Oregon Governor Pardons 45,000 People Convicted on Marijuana Charges


Oregon Governor Pardons 45,000 People Convicted on Marijuana Charges

Outgoing Oregon Governor Kate Brown on Monday pardoned 45,000 state residents with minimum marijuana offenses.

The pardon applies to convictions for possession of an ounce or less of marijuana in cases before 2016 where the person involved was 21 or older. The measure applies to 47,000 state convictions and will forgive about $14,000 total in fines and fees linked to prior offenses.

“Oregonians should never face housing insecurity, employment barriers, and educational obstacles as a result of doing something that is now completely legal, and has been for years,” Brown said in a statement. Oregon legalized recreational weed use in July 2015.
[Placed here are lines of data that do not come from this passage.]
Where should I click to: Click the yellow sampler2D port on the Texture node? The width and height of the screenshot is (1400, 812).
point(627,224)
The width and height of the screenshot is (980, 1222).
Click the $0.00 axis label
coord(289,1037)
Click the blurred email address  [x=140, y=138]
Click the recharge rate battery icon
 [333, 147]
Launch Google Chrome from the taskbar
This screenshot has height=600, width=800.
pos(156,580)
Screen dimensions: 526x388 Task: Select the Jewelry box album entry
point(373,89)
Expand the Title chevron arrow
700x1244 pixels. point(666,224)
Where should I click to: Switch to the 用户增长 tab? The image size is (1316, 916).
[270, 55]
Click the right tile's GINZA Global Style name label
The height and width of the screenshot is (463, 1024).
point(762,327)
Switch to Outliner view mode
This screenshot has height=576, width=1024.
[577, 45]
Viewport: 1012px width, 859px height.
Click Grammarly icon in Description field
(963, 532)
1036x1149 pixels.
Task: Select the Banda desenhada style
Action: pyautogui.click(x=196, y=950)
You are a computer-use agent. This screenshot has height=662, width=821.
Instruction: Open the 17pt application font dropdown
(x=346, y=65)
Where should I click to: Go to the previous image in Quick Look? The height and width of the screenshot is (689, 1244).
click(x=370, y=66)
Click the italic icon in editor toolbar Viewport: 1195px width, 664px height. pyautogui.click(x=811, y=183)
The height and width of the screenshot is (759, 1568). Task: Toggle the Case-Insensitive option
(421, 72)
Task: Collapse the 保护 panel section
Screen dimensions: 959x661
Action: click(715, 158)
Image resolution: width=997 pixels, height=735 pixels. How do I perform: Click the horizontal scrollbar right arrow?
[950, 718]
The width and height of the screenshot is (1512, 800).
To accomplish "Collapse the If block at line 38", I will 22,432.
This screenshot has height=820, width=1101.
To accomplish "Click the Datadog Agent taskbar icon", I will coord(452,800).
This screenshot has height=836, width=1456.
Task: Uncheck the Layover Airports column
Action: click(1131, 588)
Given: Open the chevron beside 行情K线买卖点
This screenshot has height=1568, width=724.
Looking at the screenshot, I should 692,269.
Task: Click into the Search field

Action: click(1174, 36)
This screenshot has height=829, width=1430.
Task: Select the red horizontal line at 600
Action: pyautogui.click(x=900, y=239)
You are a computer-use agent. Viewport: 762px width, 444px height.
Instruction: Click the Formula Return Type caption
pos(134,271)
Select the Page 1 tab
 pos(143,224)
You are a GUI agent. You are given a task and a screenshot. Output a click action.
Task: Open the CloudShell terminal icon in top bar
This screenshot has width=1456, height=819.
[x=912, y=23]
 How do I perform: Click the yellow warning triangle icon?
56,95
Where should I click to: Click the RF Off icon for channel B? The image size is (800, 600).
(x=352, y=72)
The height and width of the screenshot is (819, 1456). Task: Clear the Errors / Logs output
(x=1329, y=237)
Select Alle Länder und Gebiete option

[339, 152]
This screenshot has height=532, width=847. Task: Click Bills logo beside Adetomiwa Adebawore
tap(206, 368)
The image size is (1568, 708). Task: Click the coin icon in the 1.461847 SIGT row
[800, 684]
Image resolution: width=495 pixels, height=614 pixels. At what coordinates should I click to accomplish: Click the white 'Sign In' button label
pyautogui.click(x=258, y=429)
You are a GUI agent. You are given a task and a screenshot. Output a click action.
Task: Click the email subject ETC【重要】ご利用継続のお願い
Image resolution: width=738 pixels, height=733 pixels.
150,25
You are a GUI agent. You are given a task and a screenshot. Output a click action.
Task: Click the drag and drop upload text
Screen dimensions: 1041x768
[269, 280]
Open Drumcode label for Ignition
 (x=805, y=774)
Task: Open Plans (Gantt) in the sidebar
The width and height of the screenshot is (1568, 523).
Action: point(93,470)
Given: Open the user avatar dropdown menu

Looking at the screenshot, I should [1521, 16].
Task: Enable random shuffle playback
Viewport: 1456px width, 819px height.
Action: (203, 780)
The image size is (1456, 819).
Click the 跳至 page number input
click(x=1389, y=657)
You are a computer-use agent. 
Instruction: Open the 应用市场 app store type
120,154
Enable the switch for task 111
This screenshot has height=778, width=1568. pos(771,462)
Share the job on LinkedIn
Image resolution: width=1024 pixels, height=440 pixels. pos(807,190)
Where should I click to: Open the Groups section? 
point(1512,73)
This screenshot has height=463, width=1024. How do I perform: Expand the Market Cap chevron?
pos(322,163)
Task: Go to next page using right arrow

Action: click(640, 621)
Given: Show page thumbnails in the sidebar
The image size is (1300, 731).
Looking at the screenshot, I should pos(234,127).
She acknowledged that while state residents “use marijuana at similar rates, Black and Latina/o/x people have been arrested, prosecuted, and convicted at disproportionate rates.”

Brown’s decision comes about a month and a half after President Joe Biden pardoned more than 6,500 U.S. citizens federally convicted of simple marijuana possession, as well as those charged in Washington, D.C. He called on governors nationwide at the time to follow in his footsteps. He also instructed Health and Human Services Secretary Xavier Becerra and Attorney General Merrick Garland to review how marijuana is classified under federal drug laws.

Recreational marijuana use is legal in 21 states and D.C. Maryland and Missouri are the two latest states to legalize weed, with state residents voting to pass amendments in favor of the move during the midterm elections.

Arrests for marijuana possession account for between 40-50 percent of all annual drug arrests nationwide, according to the ACLU, but “Black people are still more likely to be arrested for marijuana possession than white people in every state, including those that have legalized marijuana.”